§ **Problem details**
Return only the stretch of the material below that begins with the line containing "You are a computer-use" and ends with the line containing "Instruction: Click the", exactly; both of those lines belong to it.

§ **Material to process**
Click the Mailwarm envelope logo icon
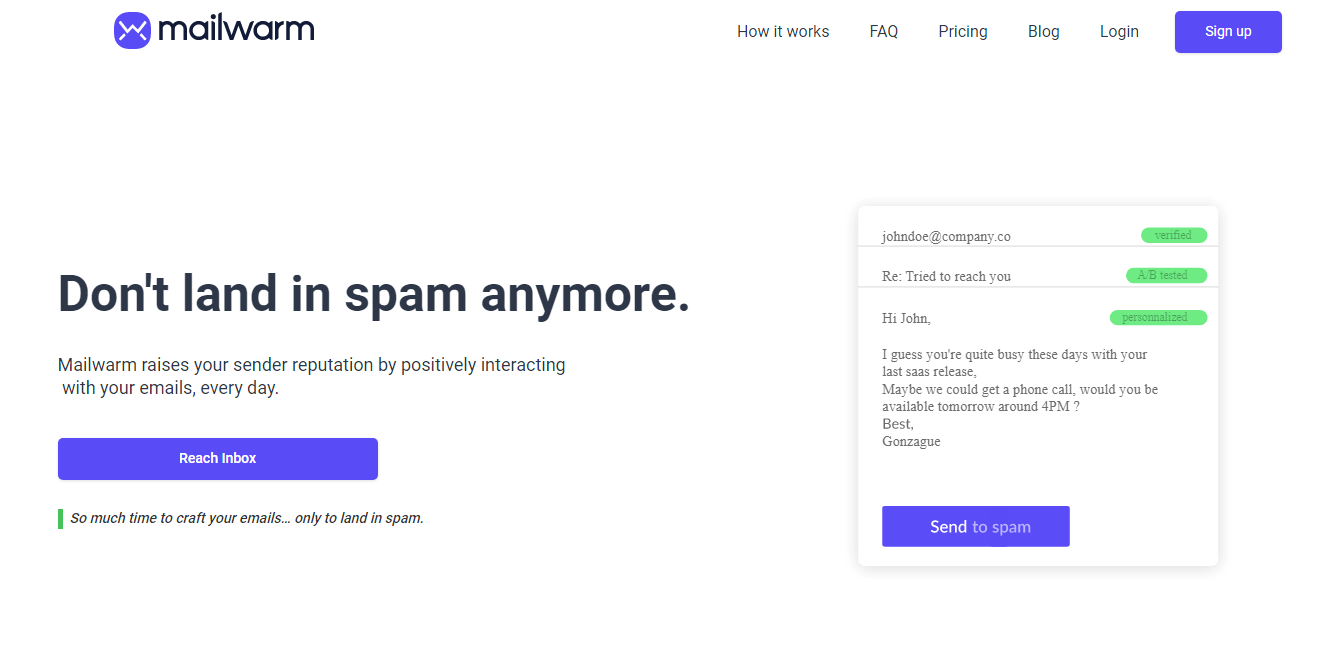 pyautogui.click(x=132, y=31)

---

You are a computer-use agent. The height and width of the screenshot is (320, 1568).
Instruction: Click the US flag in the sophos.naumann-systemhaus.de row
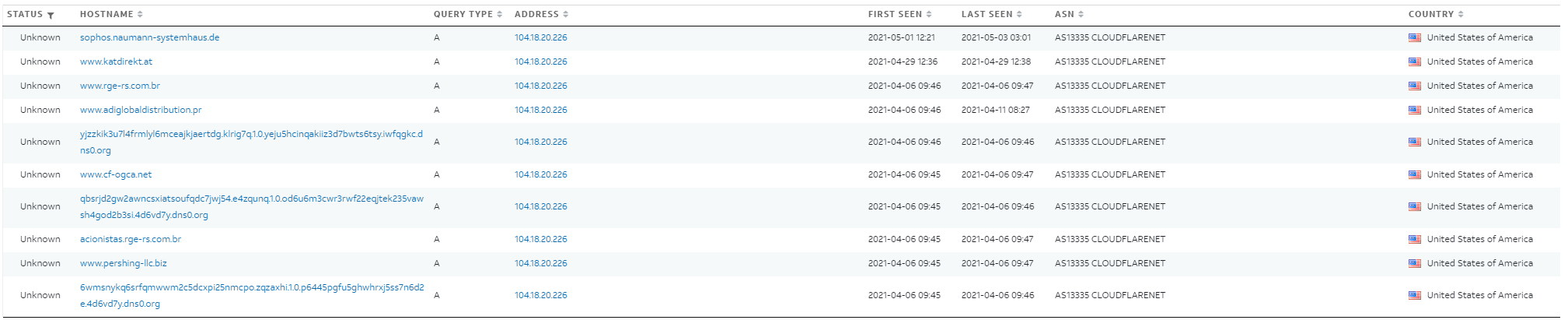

...

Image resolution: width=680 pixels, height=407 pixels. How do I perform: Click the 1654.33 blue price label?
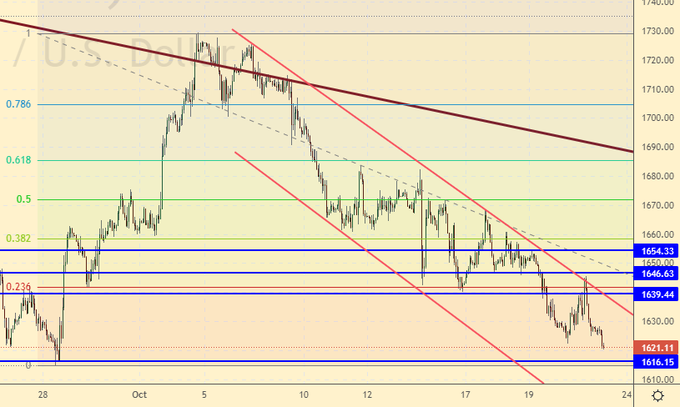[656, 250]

§ **Result of the exercise**
You are a computer-use agent. The height and width of the screenshot is (320, 1568).
Instruction: Click the US flag in the sophos.naumann-systemhaus.de row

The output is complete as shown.